Activity: Leave out every picture, and restate word for word only the lines from the one containing "Image resolution: width=492" through the end of the material.

____________

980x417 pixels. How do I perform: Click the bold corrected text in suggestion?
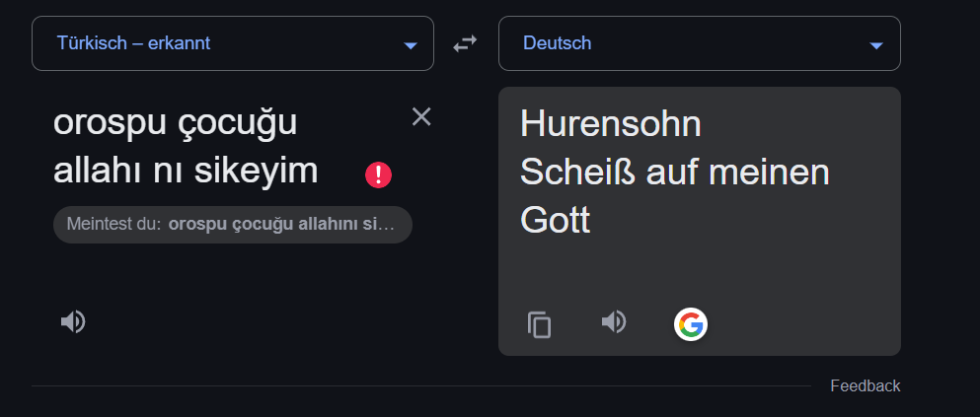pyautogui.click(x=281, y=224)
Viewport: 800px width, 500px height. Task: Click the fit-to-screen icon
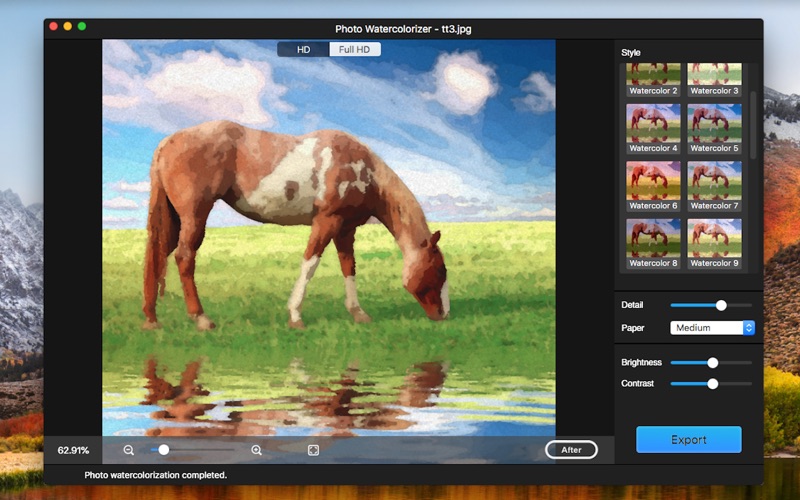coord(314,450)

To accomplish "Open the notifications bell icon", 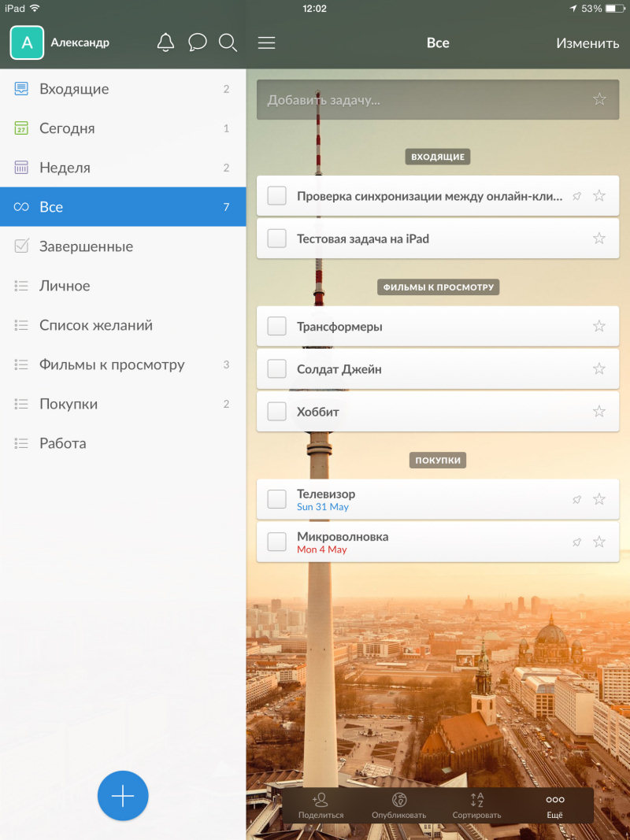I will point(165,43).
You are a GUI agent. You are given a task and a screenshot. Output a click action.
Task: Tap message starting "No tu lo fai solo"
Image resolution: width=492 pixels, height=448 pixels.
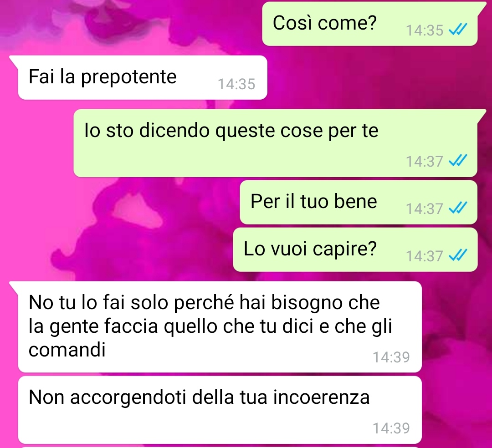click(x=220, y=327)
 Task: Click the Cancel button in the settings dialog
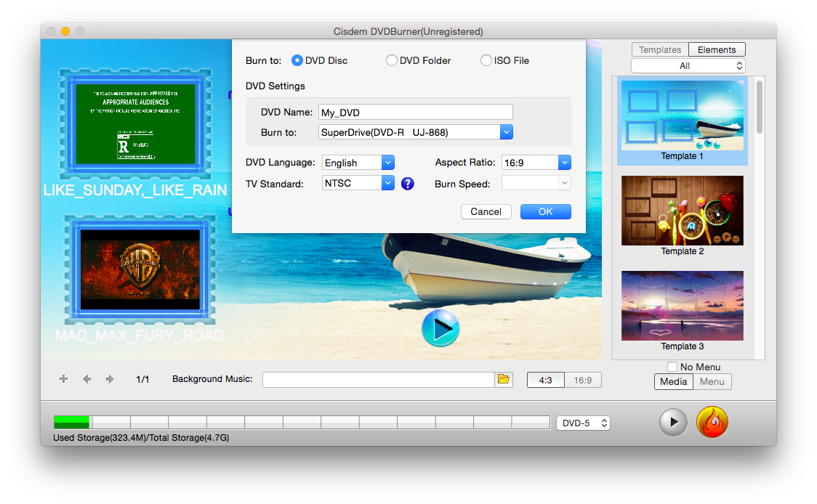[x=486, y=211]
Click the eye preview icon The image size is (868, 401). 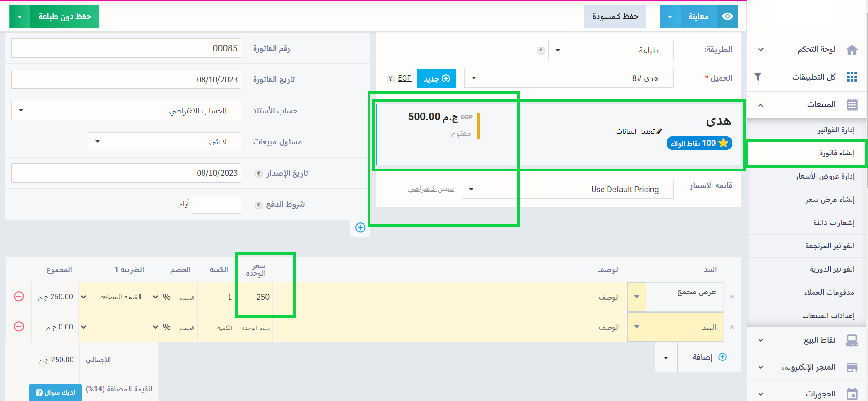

____________

Written answer:
Image resolution: width=492 pixels, height=448 pixels.
click(x=220, y=327)
 Task: Click the Cancel button in the settings dialog
[x=486, y=211]
Click the eye preview icon The image size is (868, 401). 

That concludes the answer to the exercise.